Because of the high stakes needed to make meaningful profit from these arbitrage bets, Pinnacle may arguably be seeing a large amount of action on the other match outcomes. For example, if the other bookmakers are inefficient (too long) on outcome A, a lot of action at Pinnacle for option B (and/or C) may eventually force, or indeed even encourage, them to move away from efficient prices that they like to publish, particularly if that means a greater overall profit from the market. By this reasoning then, arbitrage markets, then, are more likely to be less efficient markets from Pinnacle's perspective. If the odds for outcomes B and/or C are shorter than they should be by closing, then those for outcome A will be longer than they should be. This would then be reflected in the average closing odds in such a sample being longer than the preclosing odds, and by this reasoning also less efficient than the preclosing odds for this sample. Is that something that is observed? For the 26,960 bets, the average preclosing and closing odds are 3.63 and 3.76 respectively. Perhaps more interestingly, that's a bigger difference than for the average odds for the whole data population (74,100 matches and 222,300 odds), 3.58 and 3.62.
But are the matches where we find the methodological value actually matches available for arbitrage opportunities? Again, we can check the data to find out? For the whole data population of 74,100 matches, 19.0% of them held an arbitrage opportunity with Pinnacle odds for one of the three match outcomes (home, draw or away at the time I was searching for the Wisdom of Crowd value). By contrast, for the 22,960 matches where there was at least 2% value from the system methodology in one of the match outcomes, 48.8% of them would have been available for arbitrage. This rises to 60.3% and 73.0% for value thresholds of 3% and 5% respectively. Evidently, a lot of the matches that the Wisdom of Crowd methodology uncovers may potentially be seeing a lot of arbitrage turnover.

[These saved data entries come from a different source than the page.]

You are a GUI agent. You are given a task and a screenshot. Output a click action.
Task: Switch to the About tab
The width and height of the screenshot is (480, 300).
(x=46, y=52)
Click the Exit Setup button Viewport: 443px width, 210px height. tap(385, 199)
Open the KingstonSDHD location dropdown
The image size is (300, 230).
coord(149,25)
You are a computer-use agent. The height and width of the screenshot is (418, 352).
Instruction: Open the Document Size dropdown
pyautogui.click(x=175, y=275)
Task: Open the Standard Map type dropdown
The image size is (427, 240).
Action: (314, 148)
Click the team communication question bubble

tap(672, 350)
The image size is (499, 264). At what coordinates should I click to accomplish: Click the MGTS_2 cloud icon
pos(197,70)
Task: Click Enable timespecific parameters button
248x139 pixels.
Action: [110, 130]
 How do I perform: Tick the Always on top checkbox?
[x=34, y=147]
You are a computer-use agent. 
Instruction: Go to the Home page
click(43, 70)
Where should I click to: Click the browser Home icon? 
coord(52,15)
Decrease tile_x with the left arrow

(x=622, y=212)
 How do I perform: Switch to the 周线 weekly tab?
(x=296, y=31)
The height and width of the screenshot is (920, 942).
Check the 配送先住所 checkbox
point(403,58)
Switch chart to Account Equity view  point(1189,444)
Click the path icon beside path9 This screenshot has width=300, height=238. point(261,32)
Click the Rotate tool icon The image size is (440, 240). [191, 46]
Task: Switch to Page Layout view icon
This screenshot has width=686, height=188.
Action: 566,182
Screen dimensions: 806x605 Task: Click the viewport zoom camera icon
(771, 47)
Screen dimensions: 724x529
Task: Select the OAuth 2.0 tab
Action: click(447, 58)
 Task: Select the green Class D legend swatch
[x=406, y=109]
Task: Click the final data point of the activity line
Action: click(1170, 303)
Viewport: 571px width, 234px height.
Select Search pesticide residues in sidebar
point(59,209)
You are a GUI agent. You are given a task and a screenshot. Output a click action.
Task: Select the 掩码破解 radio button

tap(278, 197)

Without access to Pinnacle's actual betting turnover figures, we obviously cannot prove that arbitrage is the explanation for why Pinnacle's odds for my system bets with other bookmakers lenghten, the expected value as calculated by the closing odds is lower, and hence by extension less accurate (because the odds are less efficient). However, I think the case I presented is compelling. If nothing else, it may help to account for why after 10 years, and 7 of livepublishing, the actual profit continues to trend away from the closing odds expected profit line. If so, we can therefore conclude that the actual performance, with the exception of the first 3 years in the profit chart, has not been so much lucky, but simply showing more or less what we could expect to see. More generally, closing odds are indeed more accurate than anything before them, at least on average. However, for arbitrageheavy samples, this make not necessarily be the case, as this analysis may have revealed.